Retirees keep a careful watch on the economy -, South Georgia News, Weather, Sports

Retirees keep a careful watch on the economy

By Karen Cohilas - bio | email

September 23, 2008

ALBANY, GA (WALB) - As government and big financial institutions navigate tough economic times, life is particularly uncertain for people on the verge of retirement. The value of your retirement plan has likely fallen and cashing in now could mean taking a loss. Not surprisingly, some workers are putting it off.  

It's a day most of us look forward to from the day we start work-- retirement. A time to travel, spend time with family and just rest. But if you don't plan carefully, it may not happen as soon as you've hoped.  

The clock is running down on Bert Wagnon's working days.   "Being 60 years old, I figure I've got 10 good years of health left, hopefully longer," he says.

And he's been planning for that day for a long time. "I started preparation for retirement about 20 years ago."

Of course, part of that preparation was saving money in diversified plans. But the biggest part was getting rid of debt. "Took out a 15 year mortgage on my house and it's paid off. I do not have any liens or car payments or credit card debt, and that's the way I planned it, because if you go into retirement and you've got heavy debt, you've got some real problems."

Kind of like the problems happening on Wall Street.
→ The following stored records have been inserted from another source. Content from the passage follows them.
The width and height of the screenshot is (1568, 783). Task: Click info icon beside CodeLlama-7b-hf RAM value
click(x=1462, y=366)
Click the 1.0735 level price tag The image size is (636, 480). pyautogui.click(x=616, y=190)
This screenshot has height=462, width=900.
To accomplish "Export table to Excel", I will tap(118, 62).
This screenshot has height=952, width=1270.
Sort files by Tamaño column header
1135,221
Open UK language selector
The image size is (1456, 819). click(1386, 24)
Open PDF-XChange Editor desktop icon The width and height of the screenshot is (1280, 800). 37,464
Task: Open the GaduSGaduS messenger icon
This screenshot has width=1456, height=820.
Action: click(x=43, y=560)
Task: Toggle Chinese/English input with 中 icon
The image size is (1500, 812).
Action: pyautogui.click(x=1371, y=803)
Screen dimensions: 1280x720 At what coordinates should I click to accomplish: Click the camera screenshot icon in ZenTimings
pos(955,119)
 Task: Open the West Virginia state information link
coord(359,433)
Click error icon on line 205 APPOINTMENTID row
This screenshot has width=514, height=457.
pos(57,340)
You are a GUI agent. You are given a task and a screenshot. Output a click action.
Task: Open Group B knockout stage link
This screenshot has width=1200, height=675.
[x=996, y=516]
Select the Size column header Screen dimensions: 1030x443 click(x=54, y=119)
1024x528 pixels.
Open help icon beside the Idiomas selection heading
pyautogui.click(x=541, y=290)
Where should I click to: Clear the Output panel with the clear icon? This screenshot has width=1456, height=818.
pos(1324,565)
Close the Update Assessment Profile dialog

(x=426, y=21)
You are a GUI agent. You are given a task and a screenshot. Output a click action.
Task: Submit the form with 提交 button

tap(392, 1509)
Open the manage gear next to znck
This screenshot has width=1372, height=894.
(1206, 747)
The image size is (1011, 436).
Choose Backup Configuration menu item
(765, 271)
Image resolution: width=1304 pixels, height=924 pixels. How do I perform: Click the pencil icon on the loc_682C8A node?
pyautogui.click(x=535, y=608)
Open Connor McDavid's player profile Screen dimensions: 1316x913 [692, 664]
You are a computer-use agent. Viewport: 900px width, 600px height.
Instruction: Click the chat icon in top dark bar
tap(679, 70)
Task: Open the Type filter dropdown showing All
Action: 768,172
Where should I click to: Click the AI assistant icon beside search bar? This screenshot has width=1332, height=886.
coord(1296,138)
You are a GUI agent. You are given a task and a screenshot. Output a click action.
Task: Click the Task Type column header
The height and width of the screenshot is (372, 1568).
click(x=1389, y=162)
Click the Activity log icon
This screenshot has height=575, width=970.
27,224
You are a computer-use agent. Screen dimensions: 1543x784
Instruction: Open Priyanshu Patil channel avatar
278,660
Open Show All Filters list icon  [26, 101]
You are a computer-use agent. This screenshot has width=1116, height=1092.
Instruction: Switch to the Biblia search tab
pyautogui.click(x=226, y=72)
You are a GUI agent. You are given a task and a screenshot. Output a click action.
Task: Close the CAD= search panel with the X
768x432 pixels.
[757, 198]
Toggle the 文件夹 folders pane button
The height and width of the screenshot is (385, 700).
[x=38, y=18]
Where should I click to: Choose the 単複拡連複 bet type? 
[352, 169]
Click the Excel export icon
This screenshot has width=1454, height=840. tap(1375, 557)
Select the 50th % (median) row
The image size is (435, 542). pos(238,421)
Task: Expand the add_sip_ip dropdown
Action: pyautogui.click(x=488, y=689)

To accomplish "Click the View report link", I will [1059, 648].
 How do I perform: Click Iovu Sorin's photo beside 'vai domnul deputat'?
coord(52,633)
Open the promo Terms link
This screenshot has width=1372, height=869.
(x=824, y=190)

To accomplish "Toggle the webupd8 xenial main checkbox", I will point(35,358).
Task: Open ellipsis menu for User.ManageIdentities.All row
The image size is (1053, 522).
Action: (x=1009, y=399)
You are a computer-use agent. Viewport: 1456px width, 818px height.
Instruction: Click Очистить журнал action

Problems the government is trying to fix.  

"He's [Congressman Sanford Bishop] trying to look out for the interests of Wall Street, but also looking out for Main Street. Main Street being the American taxpayer and we're going to make sure there are provisions in this bill that will protect people's retirements,"  said Kenneth Cutts, district Representative for Congressman Sanford Bishop.

But until that bill is signed, those retirements may continue to dwindle.   "We're very cognizant of that, but also we want to make sure the government doesn't enter into a deal that we'll come to regret later," Cutts says.

But Wagnon won't have to push his retirement to a later date. Although he has lost about 15% of an IRA and a 403(b) account, planning ahead worked in his favor. With 45 days to go, he can happily reflect on his career, and look ahead to his future.   "I look forward to a happy and long retirement."    

For those of us not ready to retire, experts say, leave the money you have in the stock market alone. Don't pull out your 401ks or IRAs. When the stocks are low, you are actually buying more. Those closer to retirement, may want to consult a financial advisor.  

People who have been planning on retirement may have to continue working to recoup their losses.